▶ **EXTRAIT À LIRE**
==============================

Au sein de Nos campagnes en résilience, nous avons, à plusieurs reprises, croisé Xavier Hamon, un cuisinier pas comme les autres. Xavier réinvente le métier de cuisinier et contribue à l’évolution de ses pratiques. Grâce à l’Alliance Slow Food des Cuisinier·e·s et à l’Université des Sciences et des Pratiques Gastronomiques, Xavier met son petit grain de sel pour bousculer les habitudes. Il contribue à l’évolution de la question alimentaire. Il apporte de nouveaux piments dans les saveurs de la transition. Nous avions envie d’en savoir un peu plus sur son parcours, ses valeurs et ce qui l’anime. Entretien avec Valérie Geslin.
« Je vais te raconter ma rencontre avec le monde paysan et la façon dont cette rencontre a changé mon métier et m’a poussé à un engagement politique »
J’ai grandi dans la ferme de mes grands-parents, dans les Côtes d’Armor. Je me voyais bien en faire mon univers de vie. Mais, mes parents n’ont surtout pas voulu que je fasse ce métier. L’opposition familiale a bien fonctionné, je deviens cuisinier. En 1987, dans ma formation hôtelière, on ne m’a jamais parlé d’un paysan, de l’origine des produits, d’une race, d’une espèce de poisson. Par contre, on a beaucoup insisté sur la noblesse du métier de cuisinier à travers sa technique, ses cuisiniers d’apparat, la gastronomie : Tous les prestiges liés à la table et à l’art de vivre à la française. Après quelques expériences professionnelles en restauration et pour un tas de raisons différentes mais essentiellement humaines (violences quotidiennes, insultes, rabaissements, compétitions et conditions de travail), je quitte le monde de la restauration.

==============================

▶ **DONNÉES BRUTES**
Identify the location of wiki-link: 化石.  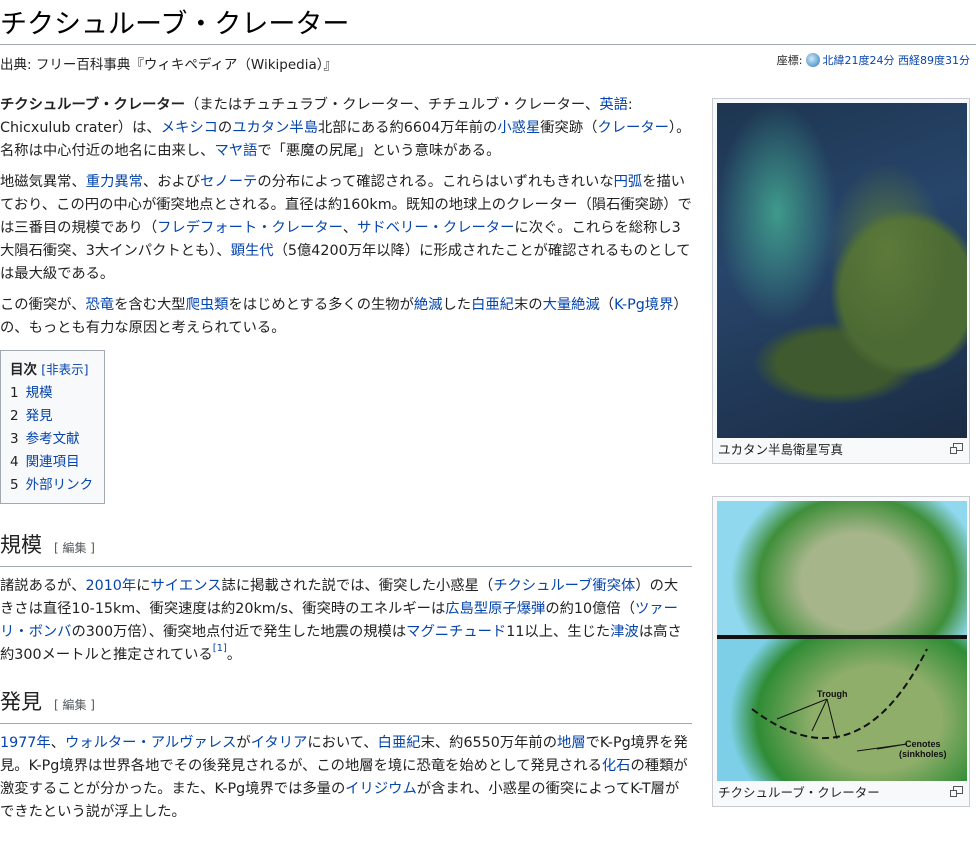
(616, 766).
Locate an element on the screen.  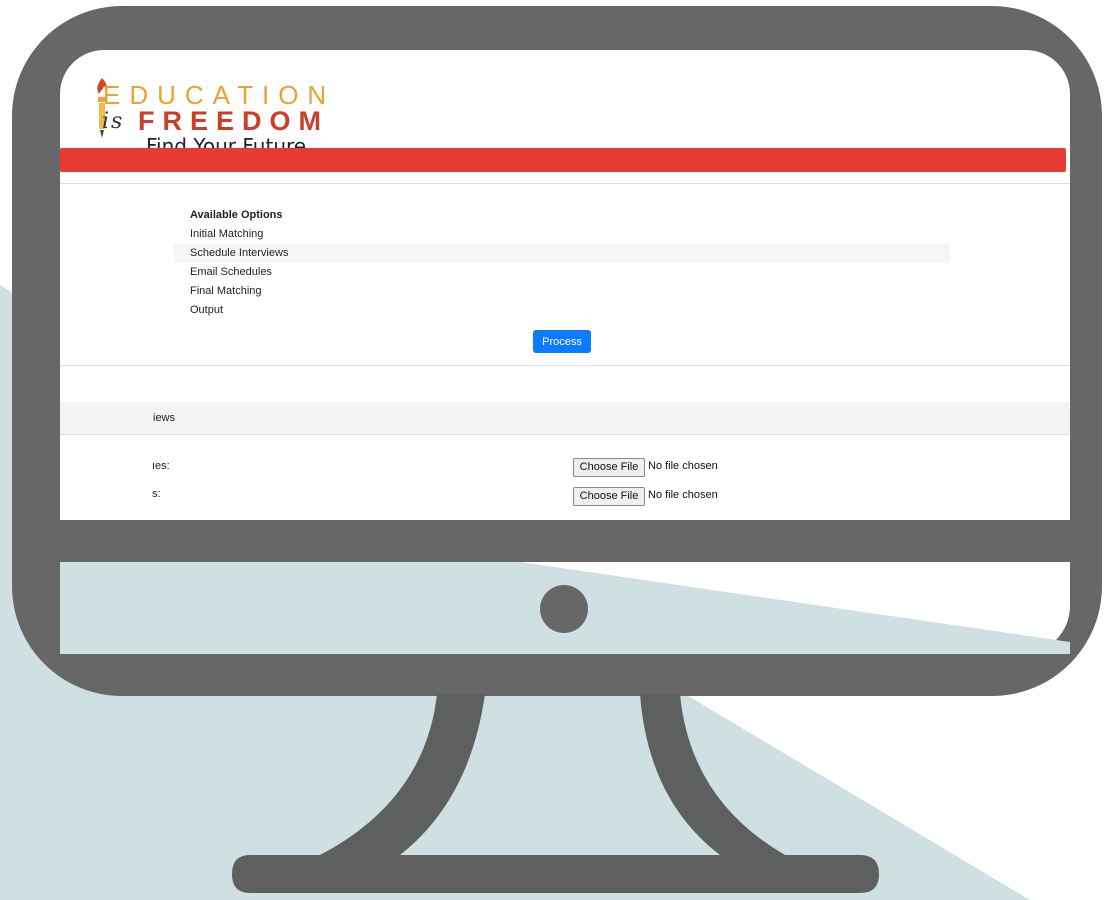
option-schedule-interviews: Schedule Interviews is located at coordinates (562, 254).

==============================

▶ **À VOUS**
Poursuivez l'entretien avec le cuisinier Xavier Hamon après la dernière phrase de l'extrait, à la première personne.

▶ **RÉPONSE ATTENDUE**
Mais, quelque temps plus tard…
Je reviens à la restauration en créant mon propre restaurant, avec mes propres codes : J’avais besoin de savoir ce que je mettais dans mon assiette, comment c’était produit et qui le faisait. Et, dans qui le faisait, il y a des transformateurs, des fromagers qui ont des savoir-faire et qui peuvent m’expliquer d’où cela vient et comment à travers leurs convictions, ils en font un outil de développement de leur propre existence. Je passe beaucoup de temps avec des paysans et vois assez naturellement l’association du métier de la cuisine et du métier de producteur car, en tant que cuisinier, je peux apporter des idées de transformation et de valorisation de leurs produits.
Mon restaurant est situé en plein centre-ville de BREST, en Bretagne. Je suis à l’aise dans la rencontre et, seul, un comptoir me sépare du client. Ma relation et mon discours auprès des clients sont faciles, je peux leur expliquer : quand tu viens chez moi et que tu prends un menu à 17€ derrière il y a les paysages, l’environnement, la race, la richesse, le plaisir que j’y prends mais il y a aussi des gens qui n’en vivent pas et toi, est ce que cela te satisfait ? En faisant cela, je commence à explorer ma propre activité, mon propre cheminement, je suis en train de me précariser à force de travailler et de ne jamais discuter le prix, d’essayer de salarier les gens correctement, de rendre accessible les repas. Je gagne 600 euros par mois.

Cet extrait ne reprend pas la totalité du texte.